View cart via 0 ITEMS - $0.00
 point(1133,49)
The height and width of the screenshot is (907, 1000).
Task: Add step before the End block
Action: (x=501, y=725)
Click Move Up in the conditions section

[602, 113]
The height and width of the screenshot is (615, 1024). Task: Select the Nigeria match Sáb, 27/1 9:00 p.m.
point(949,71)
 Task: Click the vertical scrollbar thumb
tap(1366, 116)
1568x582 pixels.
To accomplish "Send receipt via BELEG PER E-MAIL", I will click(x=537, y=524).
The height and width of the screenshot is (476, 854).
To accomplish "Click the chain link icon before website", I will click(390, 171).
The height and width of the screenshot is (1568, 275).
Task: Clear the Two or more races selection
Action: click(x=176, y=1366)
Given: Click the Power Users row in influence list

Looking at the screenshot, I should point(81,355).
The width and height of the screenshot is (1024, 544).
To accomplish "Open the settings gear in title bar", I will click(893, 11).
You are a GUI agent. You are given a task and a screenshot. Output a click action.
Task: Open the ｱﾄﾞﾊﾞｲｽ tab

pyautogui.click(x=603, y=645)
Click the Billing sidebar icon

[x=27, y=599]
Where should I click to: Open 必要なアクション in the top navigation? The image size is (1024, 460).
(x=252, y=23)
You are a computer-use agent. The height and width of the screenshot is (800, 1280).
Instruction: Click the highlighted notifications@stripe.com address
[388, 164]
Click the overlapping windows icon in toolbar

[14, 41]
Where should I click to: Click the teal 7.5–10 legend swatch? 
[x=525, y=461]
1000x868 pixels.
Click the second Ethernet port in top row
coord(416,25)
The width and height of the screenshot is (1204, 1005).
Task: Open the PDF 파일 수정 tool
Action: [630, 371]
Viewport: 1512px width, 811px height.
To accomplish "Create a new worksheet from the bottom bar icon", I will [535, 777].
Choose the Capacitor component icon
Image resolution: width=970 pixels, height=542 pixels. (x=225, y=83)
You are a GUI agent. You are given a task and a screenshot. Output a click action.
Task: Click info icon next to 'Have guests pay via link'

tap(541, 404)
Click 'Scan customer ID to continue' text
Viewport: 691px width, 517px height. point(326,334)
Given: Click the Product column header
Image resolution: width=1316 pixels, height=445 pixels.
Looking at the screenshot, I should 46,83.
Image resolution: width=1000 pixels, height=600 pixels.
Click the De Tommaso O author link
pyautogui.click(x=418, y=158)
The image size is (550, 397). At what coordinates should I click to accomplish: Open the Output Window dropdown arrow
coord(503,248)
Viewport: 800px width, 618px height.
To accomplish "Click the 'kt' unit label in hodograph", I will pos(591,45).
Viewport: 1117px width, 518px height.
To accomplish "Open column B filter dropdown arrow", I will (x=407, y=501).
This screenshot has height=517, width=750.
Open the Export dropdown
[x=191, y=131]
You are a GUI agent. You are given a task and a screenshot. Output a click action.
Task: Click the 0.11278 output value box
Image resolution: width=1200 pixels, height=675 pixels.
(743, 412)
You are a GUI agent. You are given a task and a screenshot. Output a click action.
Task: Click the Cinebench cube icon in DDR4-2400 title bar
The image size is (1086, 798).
________
Every single line of the data above must be set down again exactly.

(FINAL ANSWER):
View cart via 0 ITEMS - $0.00
 point(1133,49)
The height and width of the screenshot is (907, 1000).
Task: Add step before the End block
Action: (x=501, y=725)
Click Move Up in the conditions section

[602, 113]
The height and width of the screenshot is (615, 1024). Task: Select the Nigeria match Sáb, 27/1 9:00 p.m.
point(949,71)
 Task: Click the vertical scrollbar thumb
tap(1366, 116)
1568x582 pixels.
To accomplish "Send receipt via BELEG PER E-MAIL", I will click(x=537, y=524).
The height and width of the screenshot is (476, 854).
To accomplish "Click the chain link icon before website", I will click(390, 171).
The height and width of the screenshot is (1568, 275).
Task: Clear the Two or more races selection
Action: click(x=176, y=1366)
Given: Click the Power Users row in influence list

Looking at the screenshot, I should point(81,355).
The width and height of the screenshot is (1024, 544).
To accomplish "Open the settings gear in title bar", I will click(893, 11).
You are a GUI agent. You are given a task and a screenshot. Output a click action.
Task: Open the ｱﾄﾞﾊﾞｲｽ tab

pyautogui.click(x=603, y=645)
Click the Billing sidebar icon

[x=27, y=599]
Where should I click to: Open 必要なアクション in the top navigation? The image size is (1024, 460).
(x=252, y=23)
You are a computer-use agent. The height and width of the screenshot is (800, 1280).
Instruction: Click the highlighted notifications@stripe.com address
[388, 164]
Click the overlapping windows icon in toolbar

[14, 41]
Where should I click to: Click the teal 7.5–10 legend swatch? 
[x=525, y=461]
1000x868 pixels.
Click the second Ethernet port in top row
coord(416,25)
The width and height of the screenshot is (1204, 1005).
Task: Open the PDF 파일 수정 tool
Action: [630, 371]
Viewport: 1512px width, 811px height.
To accomplish "Create a new worksheet from the bottom bar icon", I will [535, 777].
Choose the Capacitor component icon
Image resolution: width=970 pixels, height=542 pixels. (x=225, y=83)
You are a GUI agent. You are given a task and a screenshot. Output a click action.
Task: Click info icon next to 'Have guests pay via link'

tap(541, 404)
Click 'Scan customer ID to continue' text
Viewport: 691px width, 517px height. point(326,334)
Given: Click the Product column header
Image resolution: width=1316 pixels, height=445 pixels.
Looking at the screenshot, I should 46,83.
Image resolution: width=1000 pixels, height=600 pixels.
Click the De Tommaso O author link
pyautogui.click(x=418, y=158)
The image size is (550, 397). At what coordinates should I click to accomplish: Open the Output Window dropdown arrow
coord(503,248)
Viewport: 800px width, 618px height.
To accomplish "Click the 'kt' unit label in hodograph", I will pos(591,45).
Viewport: 1117px width, 518px height.
To accomplish "Open column B filter dropdown arrow", I will (x=407, y=501).
This screenshot has height=517, width=750.
Open the Export dropdown
[x=191, y=131]
You are a GUI agent. You are given a task and a screenshot. Output a click action.
Task: Click the 0.11278 output value box
Image resolution: width=1200 pixels, height=675 pixels.
(743, 412)
You are a GUI agent. You are given a task and a screenshot. Output a click action.
Task: Click the Cinebench cube icon in DDR4-2400 title bar
The image size is (1086, 798).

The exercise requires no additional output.